What’s next for Yatcilla at Purdue Libraries? “Going forward, I plan to continue my work supporting human-animal interactions research, including the HABRI Central web platform for HAI research materials, and following up on the numerous HAI-related research questions on my to-do list. And I expect that evidence synthesis projects will remain a key element in my research collaborations across campus. I also look forward to focusing on teaching, especially the Libraries’ systematic review course and my information skills course for new graduate students in the health sciences. Some of the most gratifying moments of my career have come through getting to know Purdue graduate students and helping them in tangible ways with these courses.”

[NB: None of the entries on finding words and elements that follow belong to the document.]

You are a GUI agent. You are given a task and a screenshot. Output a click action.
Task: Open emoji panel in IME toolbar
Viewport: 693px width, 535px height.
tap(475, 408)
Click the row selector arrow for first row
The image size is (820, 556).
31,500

Matthew N. Hannah: Associate Professor

headshot of Dr. Matthew Hannah

Dr. Matthew N. Hannah joined the Purdue University Libraries and School of Information Studies in 2018. Dr. Hannah’s research focuses on digital humanities, information studies and literacies, and online conspiracy theories, and his writing has most recently appeared in Social Media + Society, First Monday, The Journal of Magazine Media, and Collection Management, among others. In addition, he has a chapter forthcoming in the field-defining Debates in the Digital Humanities in 2023. Dr. Hannah’s teaching focuses on exploring challenging problems at the intersection of technology and culture, and he’s offered innovative courses at Purdue such as American Conspiracy Theories, Diplomacy Lab, #Anonymous, Digital Humanities Foundations, and Dead Media. Dr. Hannah also launched the first certificate offering in the School of Information Studies with the Digital Humanities Graduate Certificate. Alongside Associate Professor Bethany McGowan, Dr. Hannah offered the Diplomacy Lab project, which featured a collaboration between Purdue students and officials in the U.S. Department of State on a global information challenge. Before coming to Purdue, he was an Andrew Mellon Postdoctoral Scholar in Public and Digital Humanities at the University of Iowa’s Obermann Center for Advanced Studies, and he received his PhD in English from the University of Oregon.

What’s next for Hannah at Purdue Libraries? “I plan to continue my research into challenging information dynamics surrounding social media and the internet, focusing particularly on the problematic of online conspiracy theories. Future projects will develop opportunities to collaborate with Purdue’s talented students to develop “de-radicalization” toolkits, providing resources for individuals to help family and friends escape from conspiracism, and I hope to develop such resources for state and local governments, to ensure that Hoosiers have a resource for healthy information practices and anti-conspiratorial thinking.”